ARTURO PÉREZ-REVERTE | El Semanal - 13/5/2007
Cada vez nos ponen más difícil insultar a la gente. Dirán algunos que no hace falta insultar a nadie, y que cuanto más difícil lo pongan,
mejor. Pero dudo que tan edificante argumento sea del todo riguroso.
Tal y como anda el mundo, verse insultado -cosa que, por otra parte, a
muchos les importa un pimiento- es el único precio que muchos hijos de
la gran puta y no pocos tontos del haba acaban pagando a cambio de la
impunidad por los estragos que causan. Escueto peaje, a fin de cuentas.
Además, para los que somos mediterráneos, o de donde seamos, y se nos
calienta con facilidad la boca o la tecla -al arriba firmante más la
tecla que la boca, pero cada cual es muy dueño-, ésa es una manera como
otra cualquiera de situarse ante las cosas. Háganse cargo: el insulto
como punto de vista o como desahogo final, a falta de otras posibles
contundencias. Ultima ratio rerum, etcétera. Ante ciertos
ejemplares de la especie humana, a muchos el insulto nos fluye solo,
espontáneo, natural como la vida misma. Aunque, en lo que a mí se
refiere, y en términos generales, lo cierto es que sólo insulto por
escrito. En la vida real, fuera de este gruñón personaje semanal cuyo
talante, vocabulario y patente de corso me veo obligado a sostener
desde hace casi catorce años -faltaría más, amariconarse a estas
alturas-, soy un fulano más bien cortés. Gano mucho con el trato, dice
mi editora.
Pero les decía que cada vez se hace más cuesta arriba insultar, y es cierto. Lo socialmente correcto exige encaje de bolillos para
manejar el buen, sonoro, rotundo, inapelable, higiénico insulto de toda
la vida. Uno ve en la tele a cualquier político español, por ejemplo,
sin distinción de careto o ideología; y cuando salta como un tigre
sobre el ordenador, dispuesto a expresar con el epíteto oportuno los
sentimientos que le inspira, se encuentra hojeando desesperadamente el
diccionario de la RAE en busca de algo que no hiera sensibilidades
ajenas o produzca, ay, daños colaterales. Cosa cada vez más difícil. Y
claro. Eso quita frescura al insulto que nos rozaba los labios, o la
tecla. Anula toda espontaneidad y hasta le disipa a uno las ganas de
insultar. Y la ilusión.
Calificar a tal o cual individuo de retrasado mental, por ejemplo, ya se ha hecho imposible. Si escribo por ejemplo -quedándome corto- que
el presidente Bush de los Estados Unidos de América del Norte es un tarado, lloverán cartas de asociaciones respetables argumentando, con razón,
que uso despectivamente una palabra que incluye casos dolorosos y
conmovedoras tragedias humanas. Lo mismo ocurre si utilizo subnormal, anormal o A. Normal, como en El jovencito Frankenstein. El problema para quienes necesitamos contar cosas o expresar puntos de
vista por escrito, es que las palabras y cuanto implican están hechas
exactamente para eso; para aplicarlas a la realidad o a la ficción,
describiéndolas del modo más eficaz posible. Y se hace muy difícil
expresar de otro modo la estupidez, la tontería o la imbecilidad de un
individuo al que pretendemos definir como tal. Dirán algunos que
bastaría entonces, calificarlo de tonto, de idiota o de imbécil. Pero es que esas palabras significan exactamente lo mismo.
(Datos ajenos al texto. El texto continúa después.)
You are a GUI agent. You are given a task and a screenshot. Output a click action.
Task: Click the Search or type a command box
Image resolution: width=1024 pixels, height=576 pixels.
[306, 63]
Soplagaitas, por ejemplo, ya me lo han hecho polvo. Un insulto
tradicional, clásico. De toda la vida. Un eufemismo, convendrán
conmigo, muy aceptable para aplicar a quienes consideramos cualificados
en el arte, no siempre fácil, de soplar otros órganos o instrumentos
especializados. Lo usé hace tres o cuatro semanas, no recuerdo para
qué, y acabo de recibir una carta -se lo juro a ustedes por mis muertos
más frescos- de un gaitero asturiano o gallego, de eso no estoy seguro,
afeándome la cosa. Una falta de respeto, argumenta. Ofensa para todos
los gaiteros y demás. Ya ven. Nada comparable, eso sí, con otra carta
recibida hace un par de años, de la que di cuenta en esta misma página,
cuando unos vidrieros artesanos me reprocharon el uso de la expresión sopladores de vidrio como variante en lo de soplar. Aún me queda en la reserva, es cierto, soplacirios; o lo que es más bonito y más rotundo,sopladores de cirio pascual; pero mucho me temo que, en cuanto use un par de veces tan bella
perífrasis, alguna asociación de sacristanes sin fronteras o
congregación pía pondrá el grito en el cielo. Siempre me quedará París,
es cierto: recurrir, sin ambages, al rotundo y algo explícito soplapollas. Pero tampoco estoy muy seguro de que eso no extienda el círculo de damnificados. O damnificadas.